■ **TEXT SEGMENT**:
* * *

Cool... must take a look into this.
"EEE" energy efficient ethernet reduces the consumption considerably by resting the hardware in sort of sleep mode when not used, definitely worth investigation.

And yes, I know that I am old-fashioned. The energy consumption decreases as technology matures.





(Source)
And this is two times for every patch cable.

What annoys me is the lack of sort of "opt-out" for this kind of "progress".


----------



## Crivens (Feb 16, 2021)

I remember people telling me to get rid of my old TDI and buy a shiny new car, "'For the environment'. When driven carefully, I got it down to 3.7l/100km. Normally, 4.5 and when I was in a hurry still <9.
Producing a new one would consume enough energy to drive it a lot more than 150.000km. And before you ask, it had all the trimmings. The greenest thing to do was drive it as long as possible. Had to sell it at 300.000km. 

So, it should be best to use old HW for as long as possible. The energy cost at your home should not be considered but the whole 'ecological backpack'.


----------



## Snurg (Feb 16, 2021)

Crivens said:


> So, it should be best to use old HW for as long as possible. The energy cost at your home should not be considered but the whole 'ecological backpack'.


Yes, and this really depends. A 1980 car, well stored and taken care when not in use, which is used only once a fortnight for getting groceries in the village 5km away, probably is in good technical state. If it were not for the political will ("reduce pollution") that gets old cars banned, it would probably be more ecological as economical to continue using that car for some years more, instead of trashing a perfectly good item for a newly made one.

Another thing - I don't know whether it is true, but I consider it credible - I read M$ dropped support for hardware that is >10 years old.
So this is a real driver for "technological and conomical support" for the "Third World". Not sure what I should think of that...


----------



## Phishfry (Feb 16, 2021)

Turbo50 said:


> And the waste of energy is really low due to the small size of it.


OK I had to rebuff this.
Most of the wasted energy is because of leaky gates (transistors).
True that the gates are very very small and this contributes to the problem.
Most die shrinks the TDP goes down not up.





						Intel Video Showcases How a 10nm CPU Gets Built | ExtremeTech
					

Curious how Intel builds a 10nm chip? The company has published a detailed video that breaks the process down.  ...




					www.extremetech.com


----------



## Snurg (Feb 16, 2021)

PMc said:


> ... so I cannot use my fxp 100Mbit adapters anymore. So I already bought a few used ones for PCI-e, and indeed these are running remarkably hot. But, that also differs on specifically how old they are.
> Also, on the quad card it would be desireable to power down those that aren't used, but that doesn't seem to work.





Phishfry said:


> Most die shrinks the TDP goes down not up.


Yes that is one thing one usually does not get shown in the fancy marketing papers.

* * *

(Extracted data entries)
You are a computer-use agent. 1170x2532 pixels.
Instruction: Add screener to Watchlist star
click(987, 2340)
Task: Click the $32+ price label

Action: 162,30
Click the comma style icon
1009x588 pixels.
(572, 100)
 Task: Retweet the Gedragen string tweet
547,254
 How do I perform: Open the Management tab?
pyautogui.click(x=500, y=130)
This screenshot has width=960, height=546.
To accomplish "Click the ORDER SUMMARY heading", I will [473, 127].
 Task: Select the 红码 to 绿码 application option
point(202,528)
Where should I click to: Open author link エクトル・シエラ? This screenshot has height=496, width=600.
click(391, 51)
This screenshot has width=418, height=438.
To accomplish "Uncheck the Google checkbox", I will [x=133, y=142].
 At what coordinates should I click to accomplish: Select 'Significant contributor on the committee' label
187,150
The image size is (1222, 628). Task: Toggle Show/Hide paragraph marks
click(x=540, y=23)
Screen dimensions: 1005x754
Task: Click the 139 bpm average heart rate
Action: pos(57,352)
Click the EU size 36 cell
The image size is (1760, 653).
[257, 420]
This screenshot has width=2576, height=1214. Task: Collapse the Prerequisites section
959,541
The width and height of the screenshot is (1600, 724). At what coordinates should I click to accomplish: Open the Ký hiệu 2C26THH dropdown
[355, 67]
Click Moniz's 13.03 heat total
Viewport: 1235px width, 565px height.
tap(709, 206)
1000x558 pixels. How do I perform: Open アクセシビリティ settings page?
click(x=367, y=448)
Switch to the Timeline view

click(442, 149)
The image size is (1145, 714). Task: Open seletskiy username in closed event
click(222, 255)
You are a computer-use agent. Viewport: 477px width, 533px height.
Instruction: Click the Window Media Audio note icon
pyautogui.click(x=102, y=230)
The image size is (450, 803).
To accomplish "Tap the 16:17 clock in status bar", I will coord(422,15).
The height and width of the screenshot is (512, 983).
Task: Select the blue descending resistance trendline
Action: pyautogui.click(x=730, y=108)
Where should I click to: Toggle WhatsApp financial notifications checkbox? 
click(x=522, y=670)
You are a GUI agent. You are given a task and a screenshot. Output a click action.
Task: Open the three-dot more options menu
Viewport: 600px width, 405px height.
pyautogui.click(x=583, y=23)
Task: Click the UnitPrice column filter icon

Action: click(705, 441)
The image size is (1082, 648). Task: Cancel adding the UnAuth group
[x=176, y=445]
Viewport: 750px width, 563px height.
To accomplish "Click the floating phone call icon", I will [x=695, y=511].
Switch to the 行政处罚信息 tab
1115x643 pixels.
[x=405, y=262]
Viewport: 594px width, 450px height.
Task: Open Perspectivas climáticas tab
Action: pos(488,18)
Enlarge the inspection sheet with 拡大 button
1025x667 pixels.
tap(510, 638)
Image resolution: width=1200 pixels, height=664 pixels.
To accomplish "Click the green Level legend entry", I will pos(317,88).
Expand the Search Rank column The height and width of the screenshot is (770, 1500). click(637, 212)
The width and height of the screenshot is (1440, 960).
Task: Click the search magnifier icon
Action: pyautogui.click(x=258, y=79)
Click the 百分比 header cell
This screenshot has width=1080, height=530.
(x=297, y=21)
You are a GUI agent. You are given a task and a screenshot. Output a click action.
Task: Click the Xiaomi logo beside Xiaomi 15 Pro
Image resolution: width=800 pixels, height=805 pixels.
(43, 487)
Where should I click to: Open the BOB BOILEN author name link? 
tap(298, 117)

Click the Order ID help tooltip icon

* * *

Reproduce the forum thread on hardware energy use word for word, everything from "Producing a new" down to "it at 300.000km.". These records have no connection to the forum thread.

Producing a new one would consume enough energy to drive it a lot more than 150.000km. And before you ask, it had all the trimmings. The greenest thing to do was drive it as long as possible. Had to sell it at 300.000km.